Carmack seemed equally interested in the implications of headsets for far more sophisticated interfaces than those available now. He said a pair of cameras attached to the outside of the headset would be ideal, in part for safety reasons so you’re not completely oblivious to the outside world while wearing the device, but also to track the position of body parts. “It would be able to identify your individual digits as you lift up your hand, work out the user interface that you want to do. Kinect user interfaces suck because you position your hand at three o’clock and wait two seconds, and [there are] all sorts of reasons why stuff like that is a bad idea.
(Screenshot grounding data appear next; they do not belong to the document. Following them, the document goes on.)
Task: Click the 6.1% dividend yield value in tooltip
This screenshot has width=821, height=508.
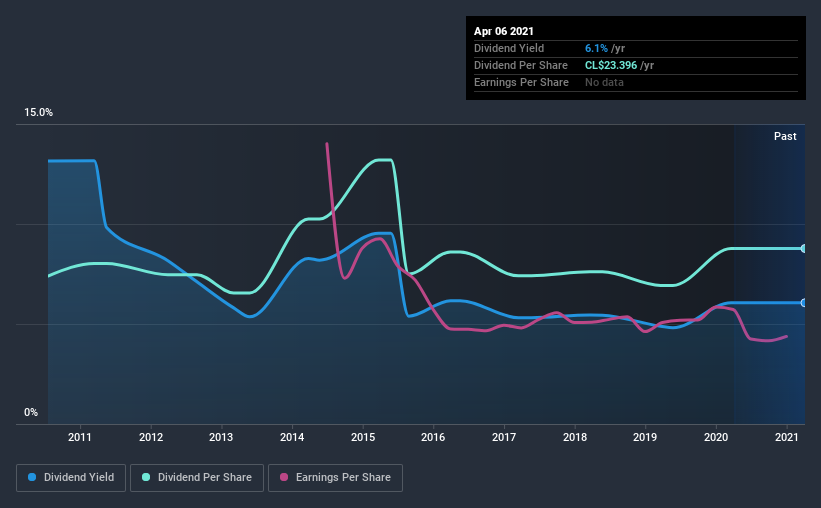Action: coord(596,48)
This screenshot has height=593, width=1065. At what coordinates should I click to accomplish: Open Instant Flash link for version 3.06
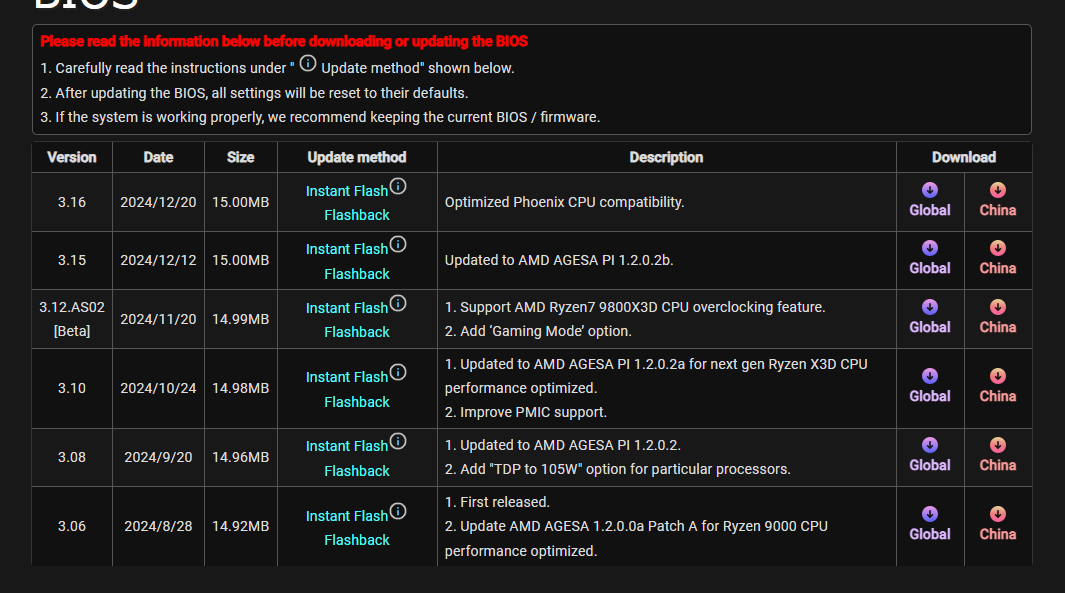pos(347,516)

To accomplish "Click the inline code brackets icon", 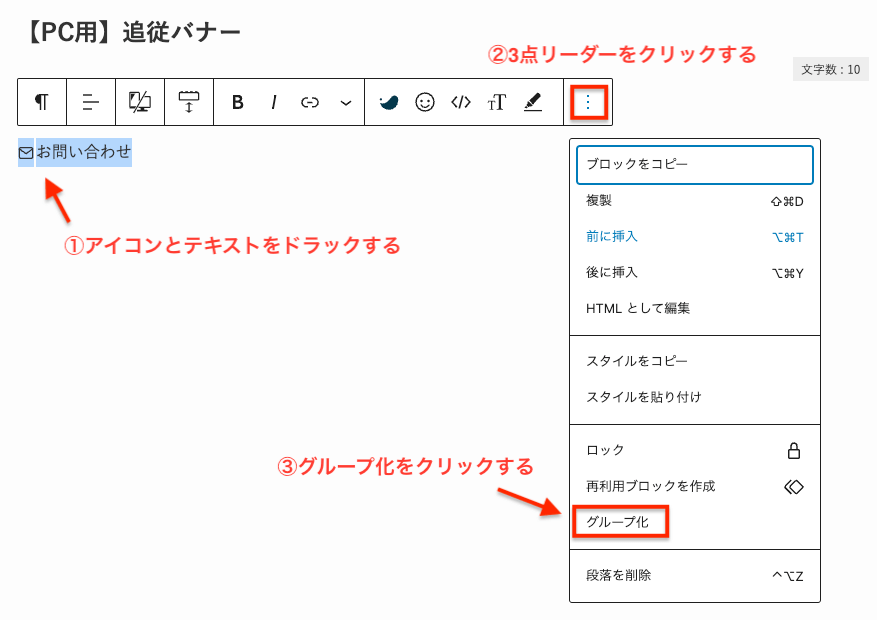I will tap(461, 102).
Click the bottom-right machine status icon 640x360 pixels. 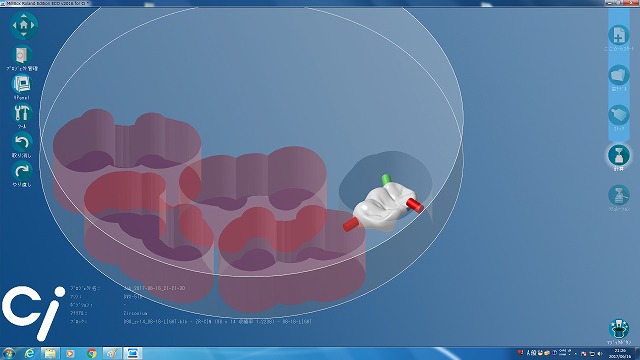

But when you get down to the point of being able to track digits in front of it, there’s a lot of interesting ideas about how you would do user interfaces. You’ve got your obvious gestures and swipes and pinches, I’m excited to see what people wind up doing.”
Though it’d be years away, having an entirely self-contained product distribution system through the head mounted display is something Carmack sees as promising. “You could buy your stuff there, and it’d just be the equivalent of a tablet that happens to have optics where you could put your head in it.”
Clearly Sony, Microsoft and Nintendo are seemingly obsessed with alternate control methods between Move, Kinect the Wii-mote and the upcoming Wii U platform, but will the headsets like the Rift eventually eclipse all those efforts? “Yes, I think immersive virtual reality is a far more powerful I/O device than all the little things you do with your hands in front of a TV screen.”
So when might we start to get a clearer picture of what the actual results might be? “This is not the promised land, but you can see the promised land from here. We need to figure out what steps we need to do to get there. I think that can happen largely over the next year.”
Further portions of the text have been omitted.